My best friend wears her welding goggles to fry cannoli. The photos are a hoot, but that's not as important as the fact that she lives to fry, and paint, and dance, and cypher, and audit, and teach, and make the world a little better another day. All because she's safe.

I used to work with spray paint and diamond dust on theatrical sets. I was young and stupid, I'm glad I know better now-thanks for the glitter tip. It's a wonder I didn't go blind or stop breathing!

madhabitz said...

I used to dye fabrics all the time, 10 hours a day with fiber reactive dyes. I took reasonable precautions but was fairly relaxed about it. I mostly mixed everything up outside.

Did you know Jean Ray Laury? She was a pretty good friend of mine- she got to questioning me in her oh-so-gentle way (gads I miss her) about my practices. I don't think I convinced her that the stuff was safe- especially after she told me how in the 60s artists would blow their noses, with resulting rainbow-colored snot. Hmmm.. I don't think she used the word snot. Just saying'

Anyway, your message is a good one. I like your new photo- it's so you ;-)

Carol said...

love it - you tell 'em, Rice!!

Dawn Gold said...

Sound advice, when I was nursing I hated when I had to go and assist in the eye theatre, eyes are precious and having seen some of the injuries I have I try and take care of them

Ricë said...

Thanks, y'all! Please feel free to share this post so as many people as possible keep this in mind. I don't have all the info they need, but maybe they'll be spurred to do the necessary research for their specific tools and materials. I hope so.

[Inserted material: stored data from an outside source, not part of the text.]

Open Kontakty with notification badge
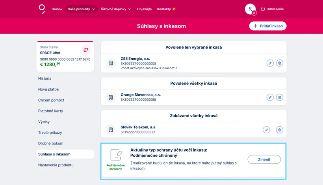 coord(166,9)
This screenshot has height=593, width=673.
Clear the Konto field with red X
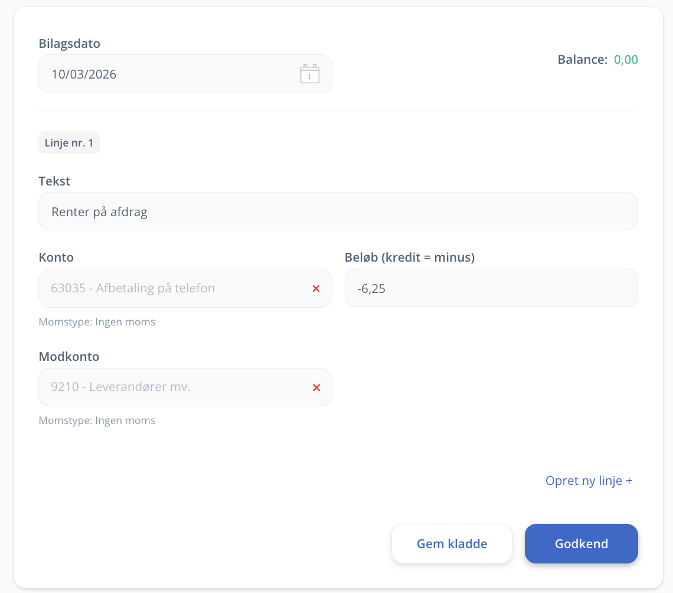coord(316,288)
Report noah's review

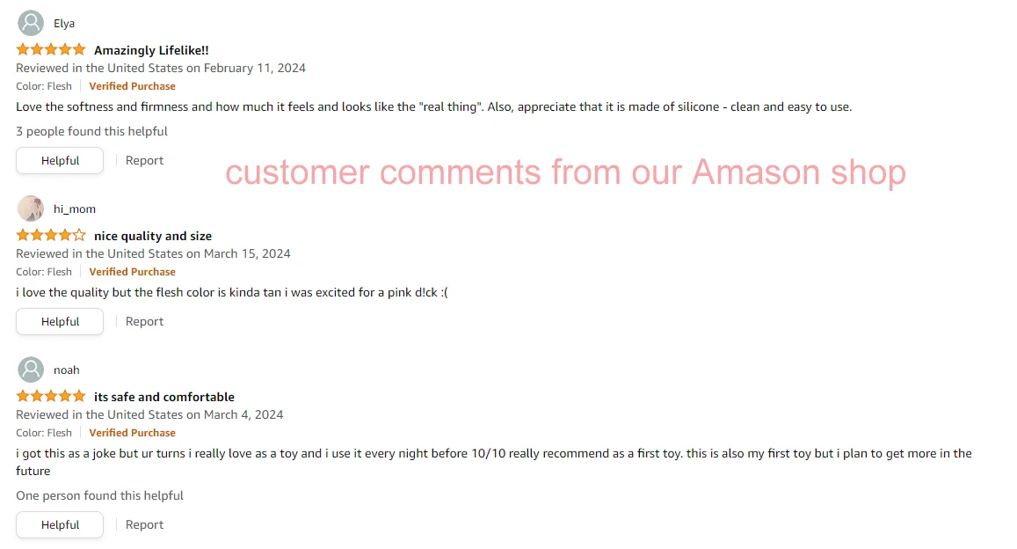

Overexposed and Slightly Bent said...

Good post - no - great post - wish more people would pay attention to safety... Thank you !!! Glad to hear you are o.k. too...!

lynners said...

Sort of different but related on the particulate thing. Here in NZ we have had several people die from inhaling commercial potting mix dust (You know how when you open the bag and the dry compost dust blows up in your face?) The mixes have the same bug that causes legionaires disease, so a face mask is recommended. Also open your potting mix outside, keep your face away from it, and damp it down as soon as you can.

Ricë said...

Whoa! Now there's something I've never even thought about. Thanks for the warning.

freshcityfarm said...

Funniest. Post. Ever.
(well delivered, important message but FUNNY!)

S WC said...

This couldn't have been more timely. I was clipping a nail and it popped into my eye. Oh my. These nails do fly. I was lucky I got it out with eye wash and a cotton ball and it slid out without cutting me. But now I'm trying to figure out how to cut my nails with bifocals when I can't see that well. Do these goggles fit over glasses? I'll need to investigate.